Broken beams of wood. Fragmented sections of brick walls. All pieces of a home. There’d been a house at the end of the other driveway, too. And, possibly...people.
Her heart stalled. “No...”
The trees standing at the base of the twister bent, touched the ground, then disappeared into the black swirl of wind. A fierce chorus of cracks and growls erupted into the air, and the furious churning of wind howled across the field.
Tammy squinted in confusion when the sidetracking motion of the tornado stopped. It was odd. There was movement. Large chunks of debris still twirled with the powerful twister, lifting and lowering with each roar of wind. But, somehow, it was standing still.
How could—
Her muscles seized. It wasn’t standing still. The twister had shifted its path and was heading across the field again. In her direction.
She spun back to the trailer and jerked on the latch violently. “Help! Please!”
The wind swept away her cry, her lungs burning as Razz’s kicks rocked the trailer.
Tammy squatted low and yanked harder on the handle, her heart hammering painfully. She needed to run to the house. But to leave Razz without a chance—
“Please.” She pulled harder, her arms screaming in protest.
A shrill noise erupted at her side. Something flashed in the air—flat and silver—then slammed into her temple, knocking her to the ground.
Tammy blinked hard, a sharp pain slicing through her head and a flash of light distorting her vision. Wetness trickled down her cheek.
Touching a trembling hand to it, she stared at the dark sky above her and noted the absence of rain. The white spots dancing in front of her eyes cleared, and she pulled her hand from her face and held it up. Red coated her palm.
“It’s just blood, Razz,” she whispered amid the mare’s cries, studying the black clouds through the gaps in her spread fingers.
A hard blow to the head. That was all. Something her father had doled out on a daily basis by the time she’d reached sixteen.
A large shape shifted, moving above her and obscuring the dark clouds. Tammy lowered her palm and her gaze locked with a pair of stormy gray eyes.
A man stared down at her, his broad shoulders and muscled girth blocking the wind. He had tanned skin and black hair sprinkled with silver. The striking mix as deep and rich as the storm overhead.
His big hands reached for her.
“My horse needs help,” she rasped, scrambling back.
His piercing gaze cut to the trailer as Razz’s kicks and desperate cries strengthened. He swung around, gripped the bent latch and wrestled the gate open. A moment later, Razz burst out of the trailer with disoriented jerks.
“Get,” he shouted, smacking the horse’s rear.
Razz leaped and took off, galloping out of sight.
“Come on.” He yanked Tammy to her feet, tucked her tight to his side and ran across the front lawn toward the house.
Tammy pumped her legs hard, keeping up with his powerful stride and ignoring the nausea roiling in her gut.

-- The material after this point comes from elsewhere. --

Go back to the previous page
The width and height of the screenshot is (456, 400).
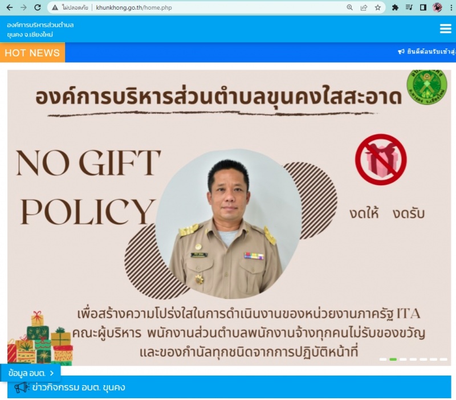click(x=9, y=7)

The massive surge of wind grew stronger at their backs, and their boots slipped repeatedly on the slick grass. They stumbled up the front steps to the door and fell to the porch floor as the vicious growl of the tornado drew closer.
This is it.
Tammy squeezed her eyes shut, the concrete pressing hard against her cheek and disjointed thoughts whipping through her mind.
She wouldn’t make it to Jen’s wedding. Wouldn’t hug or kiss Jen’s children one day. And would never get the chance to have babies of her own. It would remain the foolish dream it’d always been. The kind that belonged to a woman who’d never been able to trust a man with her body or her heart. Unrealistic and unattainable.

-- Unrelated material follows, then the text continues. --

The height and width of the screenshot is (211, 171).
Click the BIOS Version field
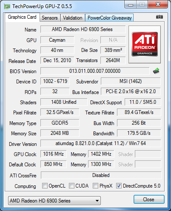tap(95, 71)

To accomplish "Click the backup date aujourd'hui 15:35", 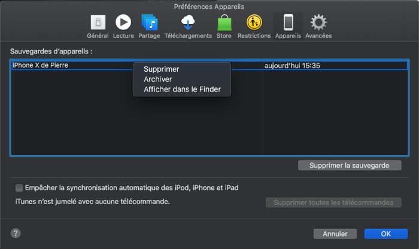I will tap(292, 65).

“Keep moving.” The man’s brawny arm tightened around her back as he forced his way to his knees.
Tammy looked up, her eyes freezing on his face. The strong jaw, aquiline nose and sculpted mouth belonged to a stranger. But at least she wasn’t alone.
The thought was oddly comforting, and when she spoke, her voice remained steady despite the horrifying possibility she acknowledged.
“We’re not going to make it.”
* * *
THE HELL THEY WEREN’T.
Alex Weston balled his hand into a fist, pressed it to the porch floor and shoved to his haunches. He steadied himself against the strong surge of wind, then reached down and pulled the woman up with him.
She was soft—and strong. The slight curves of her biceps were firm underneath the pads of his fingers, and she’d matched his pace as they’d sprinted to the house. But she was slender and light. So light, each gust of wind threatened to steal her from his grasp.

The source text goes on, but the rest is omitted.